Deaths rise with shift to outpatient urology
As hospitals have shifted common urological surgeries from inpatient procedures to outpatient, potentially preventable deaths have increased following complications. These were the primary findings of a study led by researchers at Henry Ford Hospital in Detroit.
The researchers initially expected that improved mortality rates recently documented for surgery overall also would apply to commonly performed urologic surgeries. The opposite turned out to be true. The research paper has been published online by BJUI, the official journal of the British Association of Urological Surgeons. The study included researchers at Harvard Medical School in Boston, the University of Montreal Health Center in Quebec, Canada, Yale University’s Department of Urology in New Haven, CT, and the Harvard School of Public Health in Boston.
The study also identified older, sicker, minority patients and those with public insurance as more likely to die after a potentially recognizable or preventable complication. "These high-risk patients are ideal targets for new healthcare initiatives aimed at improving process and results," said Jesse D. Sammon, DO, a researcher at Henry Ford’s Vattikuti Urology Institute and lead author of the study. "Urologic surgeons and support staff need a heightened awareness of the early signs of complications to prevent such deaths, particularly as our patient population becomes older and has more chronic medical conditions."
The study focused on a measure of hospital quality and safety called Failure to Rescue (FTR), derived from the Institute of Medicine’s landmark 1999 report To Err is Human, which highlighted significant concerns for patient safety in American hospitals. "Failure to rescue describes the inability of a provider or institution to recognize key complications and intervene before mortality," Sammon explained. "While comparison of overall complications and mortality rates penalizes hospitals treating sicker patients and more complex cases, FTR rates may be a more accurate way to assess safety and quality of care."
Using the Nationwide Inpatient Sample, the largest all-payer inpatient healthcare database in the United States, the researchers identified all patients discharged after urologic surgery between 1998 and 2010. This pool of more than 7.7 million surgeries was analyzed for overall and FTR mortality as well as changes in mortality rates. The researchers determined that while admissions for urologic surgery and overall mortality decreased slightly, deaths attributable to FTR increased 5% every year during the study period.
The researchers also identified each patient’s age, race, and insurance status, including private insurance, Medicare, Medicaid, and self-pay. In addition, the severity of each patient’s illness was determined based on co-morbidity. They found that the number of inpatient urologic surgeries dropped during the study period and surmised this was due to a major shift to outpatient procedures.

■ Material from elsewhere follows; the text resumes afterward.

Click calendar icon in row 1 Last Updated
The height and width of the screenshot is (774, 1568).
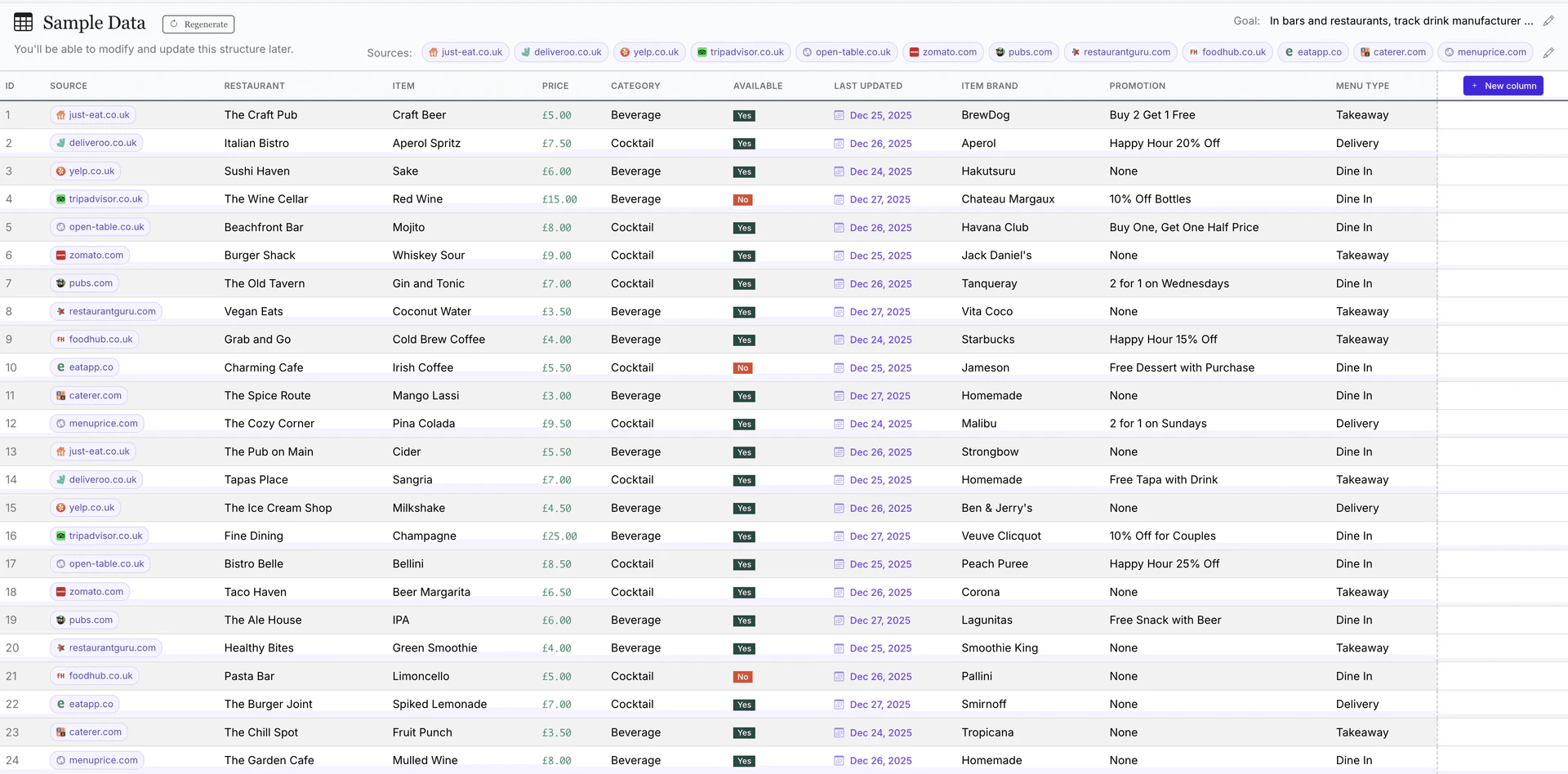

Sammon said that compared to other medical specialties, "these findings also raise the possibility that the care of urologic surgical patients is suffering from inadequate or poorly applied patient safety measures."
"It’s worrisome," he continues, "that the odds of FTR-related deaths have risen over time for the most common types of urologic surgeries including ureteral stenting, treatment of enlarged prostate, bladder biopsies, removal of a diseased kidney, and others."